The team’s proposition
His last slide, he explained, was about the AGHS ‘RAAC Proposition.’ He elaborated: “Airedale General Hospital Solutions is actually a Trust subsidiary, and as part of the discussions with NHS England and other partners, we’ve offered help and support with RAAC to others. For example, we have a very mature surveying and inspection capability, and people have been reaching out for help and support to train members of staff in NHS or other public sector environments. We also have Standard Operating Procedures, validated by the Institution of Structural Engineers, so can help organisations embed them, and get the necessary assurance in place to discharge that. We have the digital twin already, and some organisations are interested in using it and complementing it with the SOPs.”
Chris Waine continued: “We obviously have a multidisciplinary team that can be lifted, shifted, and deployed, anywhere there’s a RAAC issue.
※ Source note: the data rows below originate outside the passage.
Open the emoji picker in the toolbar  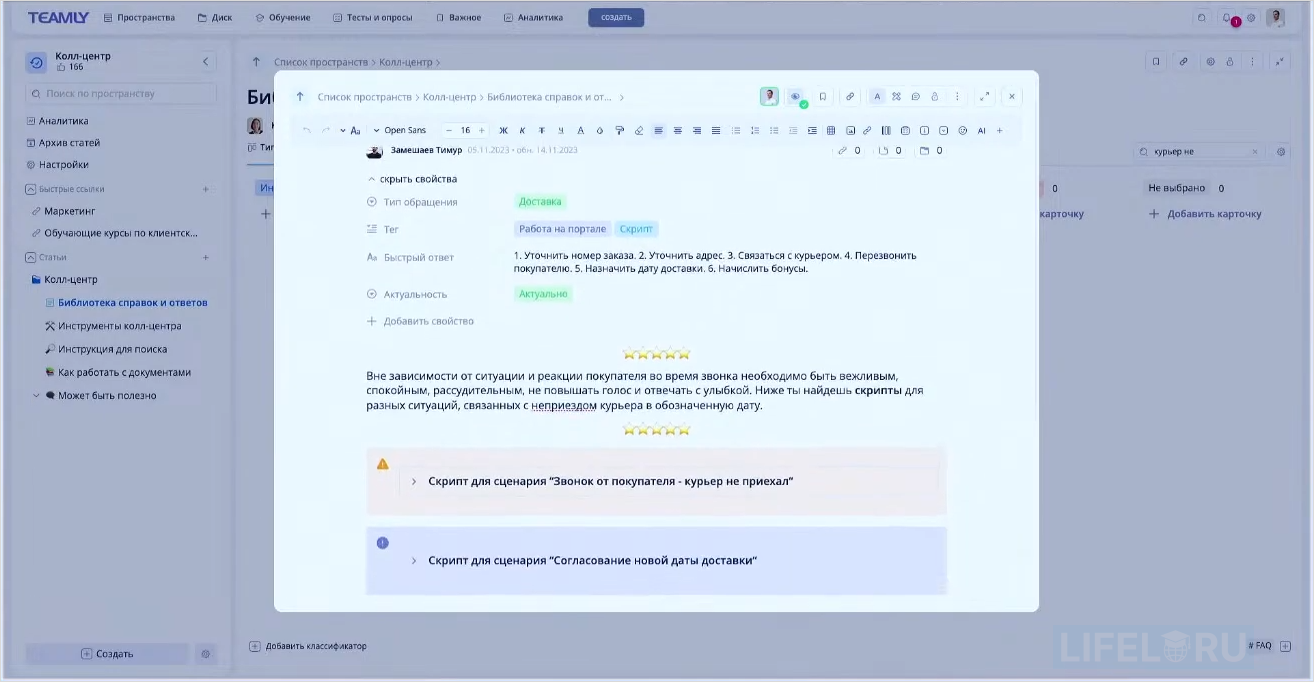[962, 130]
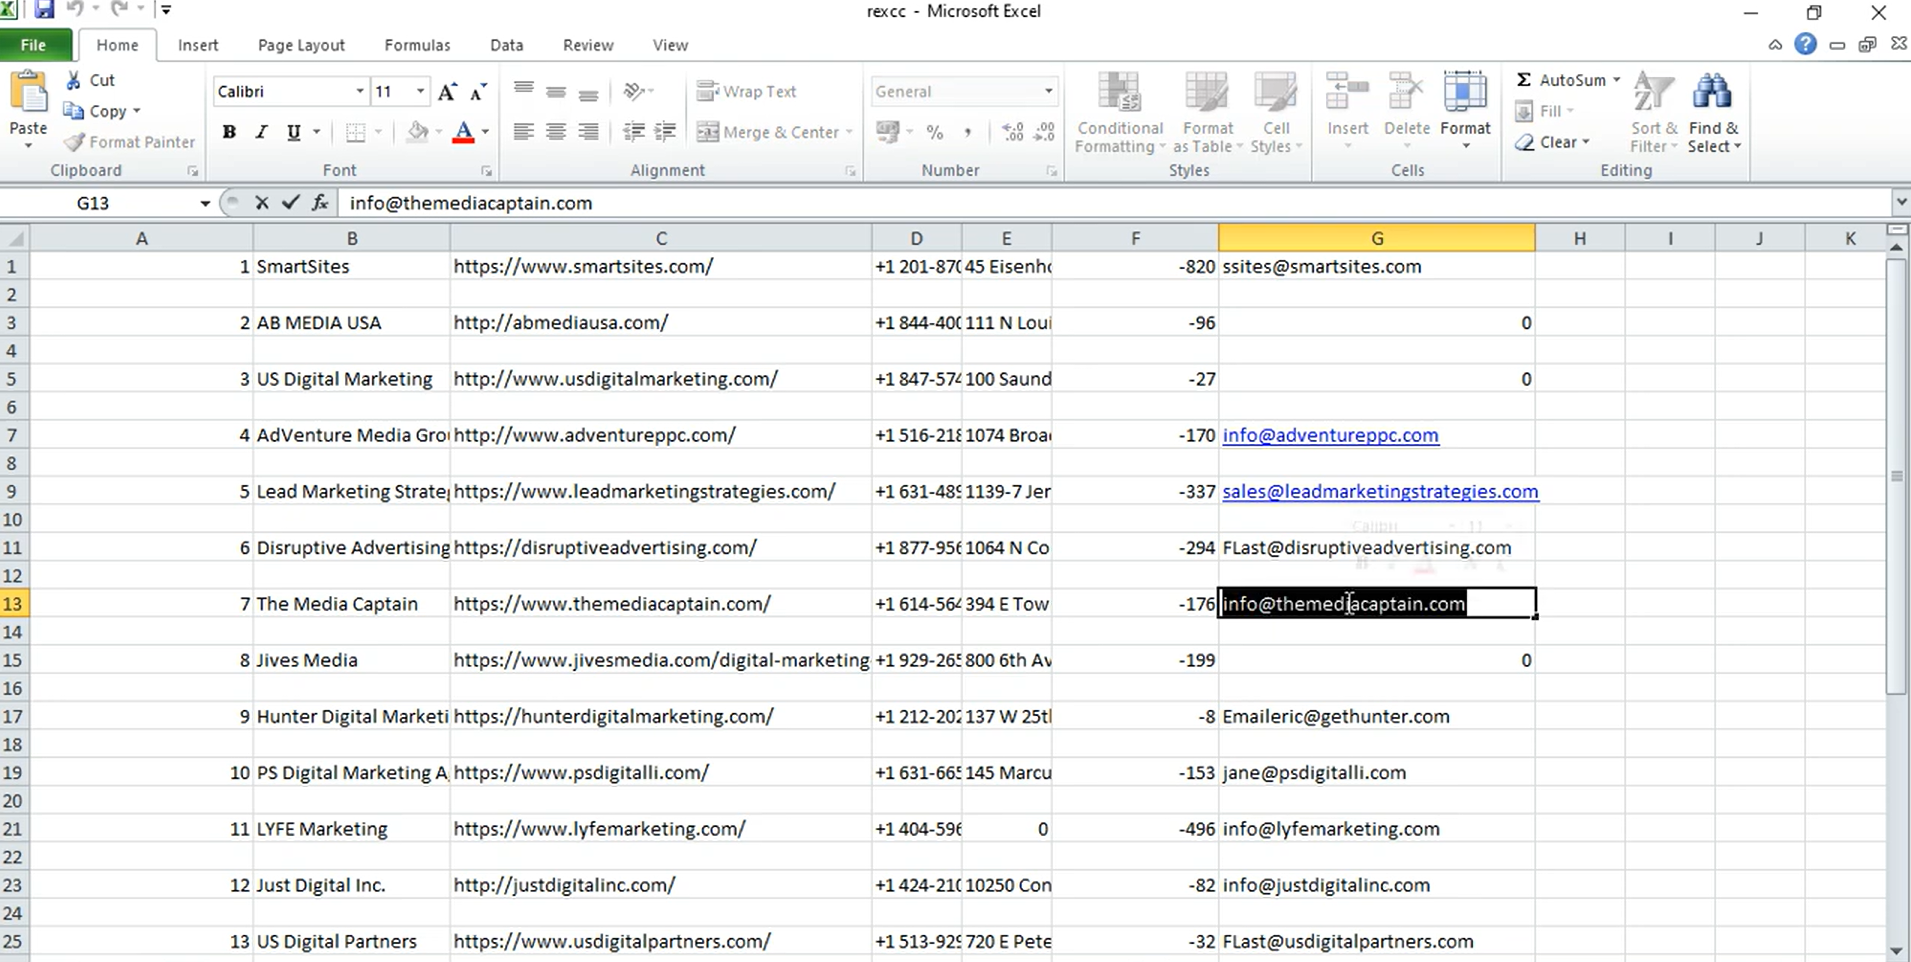Open the General number format dropdown
The image size is (1911, 962).
(x=1049, y=91)
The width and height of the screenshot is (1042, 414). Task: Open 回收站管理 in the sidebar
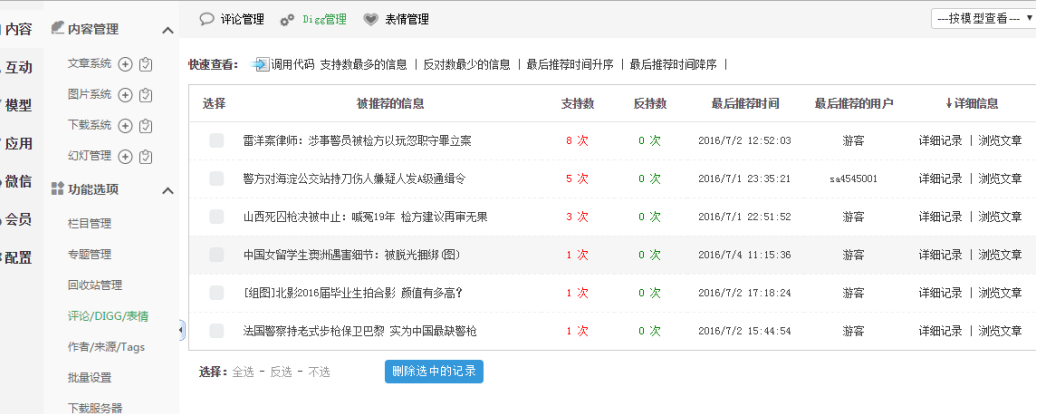(95, 285)
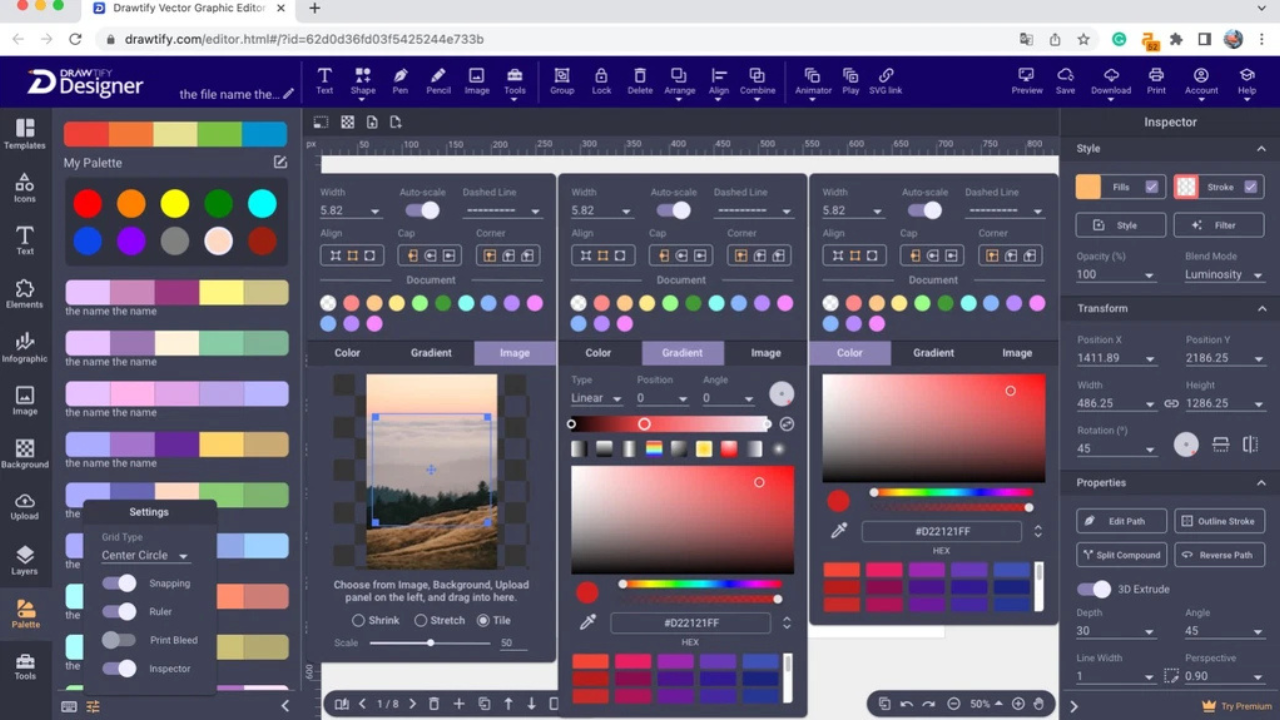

All this has been through a procurement process, and involves not just the consultancy side, but the contracting entities too. The final point,” he said as the presentation ended, “is around the business case and cash flow forecasting. Clearly many in the NHS are familiar with the business case process, but what’s unique about the Airedale General team is that we have a lot of both learned experience and cost data. When people are putting business cases together, we can thus help with and support that process. If anyone is interested in that help and support, please speak to Richard or I after the event.”
With this, Chris Waine’s part of the presentation, and an interesting session on RAAC, the safety and structural problems it poses in public buildings such as hospitals, and some of the most effective methods of dealing with it developed to date, closed, and John Allwork thanked the speakers, and invited questions from the audience.